Je me suis posée la question « l’abondance a-t-elle été traitée en philosophie ? ». J’ai découvert ce livre qui semble intéressant pour sa rétrospective historique et ses idées « s’extraire du productionnisme… » : il est grand temps…

Mais sur quelle planète vivons-nous ? D’un côté, les alertes incessantes liées au changement climatique ; de l’autre, la consolidation de régimes « illibéraux » et/ou de réflexes de repli sur soi. Face à la double crise écologique et politique, l’évidence s’impose que le modèle occidental n’est plus soutenable (sauf à nier cette évidence). Comment, cependant, s’est forgé ce modèle déliquescent ?

Pierre Charbonnier livre une somme ambitieuse sur le sens même de la modernité : celle-ci a lié, dans un « pacte libéral », la liberté et l’abondance. L’autonomie des individus et des sociétés a eu pour condition de possibilité un régime d’exploitation de la nature, facteur de croissance. À l’ère moderne, la politique n’a pas seulement trait à la question des droits ou de l’État ; la Terre, les énergies sont d’emblée un enjeu matériel crucial, constitutif. Autant dire que loin d’être séparées, politique et écologie sont dans une logique d’« encastrement » réciproque. L’enquête commence au XVIIe siècle, quand l’agriculture est encore le moteur des économies.

Philosophie Magazine

[Niveau de lecture : « motivé » indique Philosophie Magazine 🙂 ]

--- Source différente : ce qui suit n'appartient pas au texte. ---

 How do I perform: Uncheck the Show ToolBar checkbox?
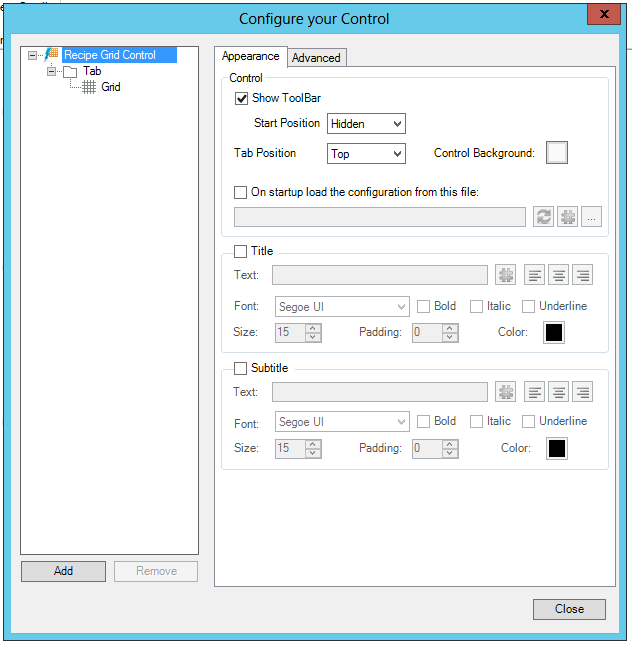pos(241,98)
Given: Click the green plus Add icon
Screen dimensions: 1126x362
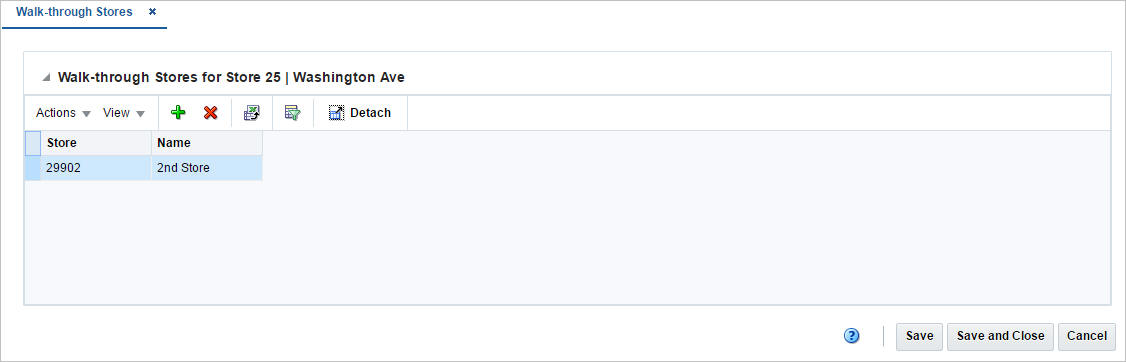Looking at the screenshot, I should click(x=177, y=113).
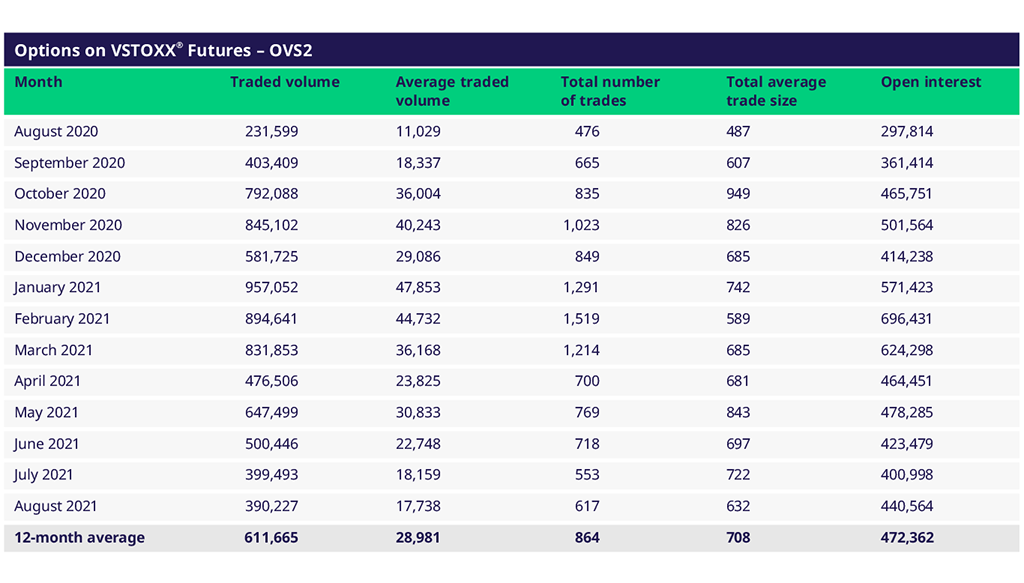Click the traded volume value 957,052
Screen dimensions: 1024x583
click(x=271, y=287)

On peut aussi se référer au symbolisme, si présent en nous, qu’il m’en a soufflé le titre de ma réflexion du jour.

« Si la corne relève le plus souvent d'un symbolisme lunaire, et donc féminin (corne du taureau), elle peut aussi devenir un vecteur symbolique solaire et mâle (corne du bélier). C'est ce qui explique qu'elle apparaisse souvent comme un symbole de la puissance virile et cet autre aspect du symbole concerne bien entendu aussi le cas d'Alexandre le Grand. Marie Bonaparte note qu'en hébreu queren signifie à la fois corne, puissance, force ; de même en sanscrit linga et en latin cornu. La corne non seulement par sa force est suggestive de puissance, mais par sa fonction naturelle est image de l'arme puissante (en argot italien, le pénis s'appelle corno). La Puissance vient s'unir à l'agressivité : Agni possède des cornes impérissables, aiguisées par Brahma lui-même, et toute corne finit par signifier puissance agressive du bien comme du mal... Dans cette conjonction des cornes animales et du chef politique ou religieux (chef iroquois, Alexandre, chamans sibériens, etc.) nous découvrons un procédé d'annexion de la puissance par appropriation magique des objets symboliques... La corne, le trophée... est exaltation et appropriation de la force. Le soldat romain victorieux ajoute un corniculum à son casque... (…)

Toutefois, force est de constater que si la paire de cornes est, pourrait-on dire, l'ancêtre de la couronne, et un symbole du pouvoir accordé à l'homme par les dieux ou qu'il a obtenu lui-même grâce à ses mérites ou ses exploits, la corne, quant à elle, possède une signification symbolique plus subtile, plus ambiguë aussi. En effet, elle est en analogie avec la Lune, dont elle rappelle le croissant. Mais simultanément, elle est aussi un symbole phallique puissant. C'est cette ambiguïté qui transparaît chez la licorne, animal unicorne mythique à la fois masculin et féminin. En cela, la corne figure l'androgyne, l'être primordial dont l'origine remonte à la nuit des temps.

Le symbolisme de la corne. Luminessens.org.